:: SELECTED EXCERPT ::
Read the Internet, Speak English

i-cb746eaeb70561edb713e8f981a24f3e-computermirror.jpg

In case you didn't know, reality is science fiction.

If you doubt me, read the news. Read, for example, this recent article in the New York Times about Carnegie Mellon's "Read the Web" program, in which a computer system called NELL (Never Ending Language Learner) is systematically reading the internet and analyzing sentences for semantic categories and facts, essentially teaching itself idiomatic English as well as educating itself in human affairs. Paging Vernor Vinge, right?

NELL reads the Web 24 hours a day, seven days a week, learning language like a human would -- cumulatively, over a long period of time. It parses text on the Internet for ontological categories, like "plants," "music" and "sports teams," then uses contextual clues to sort out what things belong in which categories, like "Nirvana is a grunge band" (see below) and "Peyton Manning plays for the Indianapolis Colts."

i-0073eff35a231f39534e27e52a8f19da-nirvanagrunge.jpg

Amazing.

In its self-taught exploration of Internet English, NELL is 87 percent correct. And the more it learns, the more accurate it will become. According to a paper called "Toward an Architecture for Never-Ending Language Learning," NELL has two tasks: to read, and to learn from that reading -- to "learn to read better each day than the day before...go[ing] back to yesterday's text sources and extract[ing] more information more accurately."

Stored data

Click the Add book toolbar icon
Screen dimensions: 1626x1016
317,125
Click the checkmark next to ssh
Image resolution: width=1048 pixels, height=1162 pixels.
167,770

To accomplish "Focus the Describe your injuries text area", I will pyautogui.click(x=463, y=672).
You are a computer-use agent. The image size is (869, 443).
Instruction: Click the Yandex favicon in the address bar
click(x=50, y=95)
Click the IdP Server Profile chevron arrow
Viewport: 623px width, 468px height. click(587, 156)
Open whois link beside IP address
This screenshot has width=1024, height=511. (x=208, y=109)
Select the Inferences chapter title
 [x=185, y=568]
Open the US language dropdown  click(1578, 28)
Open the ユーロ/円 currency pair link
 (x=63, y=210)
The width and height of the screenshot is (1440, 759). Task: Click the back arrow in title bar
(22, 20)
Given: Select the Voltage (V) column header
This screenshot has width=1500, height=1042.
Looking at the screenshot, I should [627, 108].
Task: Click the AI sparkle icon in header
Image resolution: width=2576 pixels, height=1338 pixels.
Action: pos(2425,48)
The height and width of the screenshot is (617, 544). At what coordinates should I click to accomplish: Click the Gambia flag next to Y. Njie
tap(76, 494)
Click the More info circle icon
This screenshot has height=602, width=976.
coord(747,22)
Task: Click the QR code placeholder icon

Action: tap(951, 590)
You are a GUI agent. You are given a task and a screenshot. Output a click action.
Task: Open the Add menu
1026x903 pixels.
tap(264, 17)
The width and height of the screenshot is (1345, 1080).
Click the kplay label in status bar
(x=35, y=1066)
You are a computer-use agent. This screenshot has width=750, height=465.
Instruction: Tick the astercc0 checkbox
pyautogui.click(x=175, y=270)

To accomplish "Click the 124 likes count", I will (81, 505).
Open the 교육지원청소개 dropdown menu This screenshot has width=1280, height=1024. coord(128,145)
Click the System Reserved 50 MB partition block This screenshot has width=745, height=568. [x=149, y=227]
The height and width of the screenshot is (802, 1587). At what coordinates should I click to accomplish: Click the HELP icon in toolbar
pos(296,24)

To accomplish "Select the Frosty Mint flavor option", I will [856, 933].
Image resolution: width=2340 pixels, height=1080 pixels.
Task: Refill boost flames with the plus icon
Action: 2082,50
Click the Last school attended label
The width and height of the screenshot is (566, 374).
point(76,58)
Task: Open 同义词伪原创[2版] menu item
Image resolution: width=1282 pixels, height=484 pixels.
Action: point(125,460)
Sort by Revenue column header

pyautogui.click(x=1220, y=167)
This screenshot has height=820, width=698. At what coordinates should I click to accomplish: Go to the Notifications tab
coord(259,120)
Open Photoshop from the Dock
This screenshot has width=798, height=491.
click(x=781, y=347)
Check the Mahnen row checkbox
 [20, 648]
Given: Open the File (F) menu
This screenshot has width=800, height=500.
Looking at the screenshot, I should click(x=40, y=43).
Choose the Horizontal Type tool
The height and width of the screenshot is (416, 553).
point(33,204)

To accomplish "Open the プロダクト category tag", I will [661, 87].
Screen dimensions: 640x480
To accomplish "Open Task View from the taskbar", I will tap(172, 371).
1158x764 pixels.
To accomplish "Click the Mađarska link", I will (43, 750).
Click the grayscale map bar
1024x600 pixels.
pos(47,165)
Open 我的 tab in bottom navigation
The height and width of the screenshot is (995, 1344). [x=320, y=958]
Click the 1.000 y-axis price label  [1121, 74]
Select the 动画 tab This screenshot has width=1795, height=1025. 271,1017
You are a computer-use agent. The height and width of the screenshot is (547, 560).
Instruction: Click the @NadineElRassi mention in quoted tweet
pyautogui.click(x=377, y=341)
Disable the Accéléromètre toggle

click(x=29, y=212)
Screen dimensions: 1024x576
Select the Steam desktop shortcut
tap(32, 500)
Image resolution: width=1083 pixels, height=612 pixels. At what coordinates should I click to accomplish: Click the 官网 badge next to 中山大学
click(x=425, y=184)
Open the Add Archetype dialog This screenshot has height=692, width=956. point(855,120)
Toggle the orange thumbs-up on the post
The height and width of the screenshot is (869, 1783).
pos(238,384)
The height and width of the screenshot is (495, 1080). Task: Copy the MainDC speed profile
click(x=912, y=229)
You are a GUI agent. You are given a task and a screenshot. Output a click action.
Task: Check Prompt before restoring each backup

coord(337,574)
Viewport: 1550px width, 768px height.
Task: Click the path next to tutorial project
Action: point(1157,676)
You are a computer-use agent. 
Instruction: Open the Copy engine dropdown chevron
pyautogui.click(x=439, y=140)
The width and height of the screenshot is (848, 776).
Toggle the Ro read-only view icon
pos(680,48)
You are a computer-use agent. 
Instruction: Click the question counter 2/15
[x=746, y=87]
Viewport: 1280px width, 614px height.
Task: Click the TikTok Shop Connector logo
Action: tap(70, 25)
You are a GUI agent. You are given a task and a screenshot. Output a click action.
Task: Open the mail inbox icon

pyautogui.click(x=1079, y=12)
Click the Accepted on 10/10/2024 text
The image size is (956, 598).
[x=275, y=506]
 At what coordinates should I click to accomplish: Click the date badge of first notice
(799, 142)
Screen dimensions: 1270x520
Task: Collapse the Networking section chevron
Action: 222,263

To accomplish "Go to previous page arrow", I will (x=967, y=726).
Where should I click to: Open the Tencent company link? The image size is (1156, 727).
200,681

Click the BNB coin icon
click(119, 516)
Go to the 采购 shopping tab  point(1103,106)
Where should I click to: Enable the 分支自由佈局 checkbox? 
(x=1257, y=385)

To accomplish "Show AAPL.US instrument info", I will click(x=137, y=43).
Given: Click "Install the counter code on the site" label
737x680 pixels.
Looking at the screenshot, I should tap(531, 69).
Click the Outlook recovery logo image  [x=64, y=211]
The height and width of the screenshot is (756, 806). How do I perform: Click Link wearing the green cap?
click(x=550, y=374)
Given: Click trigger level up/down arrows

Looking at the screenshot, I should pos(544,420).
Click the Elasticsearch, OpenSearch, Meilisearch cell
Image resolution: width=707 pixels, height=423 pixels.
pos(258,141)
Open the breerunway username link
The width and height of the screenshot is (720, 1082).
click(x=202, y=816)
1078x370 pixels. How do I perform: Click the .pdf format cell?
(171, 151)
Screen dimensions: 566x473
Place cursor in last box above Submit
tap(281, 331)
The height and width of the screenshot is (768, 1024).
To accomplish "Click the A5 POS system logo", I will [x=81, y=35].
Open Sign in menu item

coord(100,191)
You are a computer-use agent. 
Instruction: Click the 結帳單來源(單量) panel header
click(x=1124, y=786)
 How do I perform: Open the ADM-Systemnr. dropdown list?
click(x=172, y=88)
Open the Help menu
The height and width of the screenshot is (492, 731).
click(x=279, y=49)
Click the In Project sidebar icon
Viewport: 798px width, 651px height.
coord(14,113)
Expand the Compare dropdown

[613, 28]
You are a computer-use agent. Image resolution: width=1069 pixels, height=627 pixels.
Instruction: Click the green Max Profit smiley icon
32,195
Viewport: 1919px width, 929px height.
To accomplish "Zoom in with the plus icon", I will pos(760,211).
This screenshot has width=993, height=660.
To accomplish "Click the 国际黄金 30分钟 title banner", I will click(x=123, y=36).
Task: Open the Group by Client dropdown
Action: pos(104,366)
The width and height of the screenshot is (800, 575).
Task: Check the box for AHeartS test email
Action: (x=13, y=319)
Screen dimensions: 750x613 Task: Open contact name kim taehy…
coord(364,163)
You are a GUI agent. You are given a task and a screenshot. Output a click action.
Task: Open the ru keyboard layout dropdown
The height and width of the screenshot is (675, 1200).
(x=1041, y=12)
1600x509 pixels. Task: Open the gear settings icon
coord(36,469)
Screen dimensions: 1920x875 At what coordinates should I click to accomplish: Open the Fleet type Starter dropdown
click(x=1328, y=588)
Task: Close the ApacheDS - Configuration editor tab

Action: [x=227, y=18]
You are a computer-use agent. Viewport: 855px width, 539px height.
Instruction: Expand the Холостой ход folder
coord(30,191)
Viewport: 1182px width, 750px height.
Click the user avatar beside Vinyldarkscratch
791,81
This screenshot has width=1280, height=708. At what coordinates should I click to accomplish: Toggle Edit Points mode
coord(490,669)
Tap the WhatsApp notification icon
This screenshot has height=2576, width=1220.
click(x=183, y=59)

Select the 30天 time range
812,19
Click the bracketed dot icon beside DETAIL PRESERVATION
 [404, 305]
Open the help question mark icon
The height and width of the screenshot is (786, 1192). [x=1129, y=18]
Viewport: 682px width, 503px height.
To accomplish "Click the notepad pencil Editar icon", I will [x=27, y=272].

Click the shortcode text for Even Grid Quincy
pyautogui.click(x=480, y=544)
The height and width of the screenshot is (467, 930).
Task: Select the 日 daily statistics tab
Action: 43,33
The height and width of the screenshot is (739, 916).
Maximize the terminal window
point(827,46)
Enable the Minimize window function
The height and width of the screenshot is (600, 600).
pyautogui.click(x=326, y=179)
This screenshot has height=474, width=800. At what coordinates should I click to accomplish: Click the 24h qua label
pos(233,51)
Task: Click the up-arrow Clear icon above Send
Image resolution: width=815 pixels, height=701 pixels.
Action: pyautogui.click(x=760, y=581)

:: WHAT TO DO ::
Reproduce word for word the passage of the NELL article above, starting at "If you doubt" and ending at "Vernor Vinge, right?".

:: OUTPUT OF THE TASK ::
If you doubt me, read the news. Read, for example, this recent article in the New York Times about Carnegie Mellon's "Read the Web" program, in which a computer system called NELL (Never Ending Language Learner) is systematically reading the internet and analyzing sentences for semantic categories and facts, essentially teaching itself idiomatic English as well as educating itself in human affairs. Paging Vernor Vinge, right?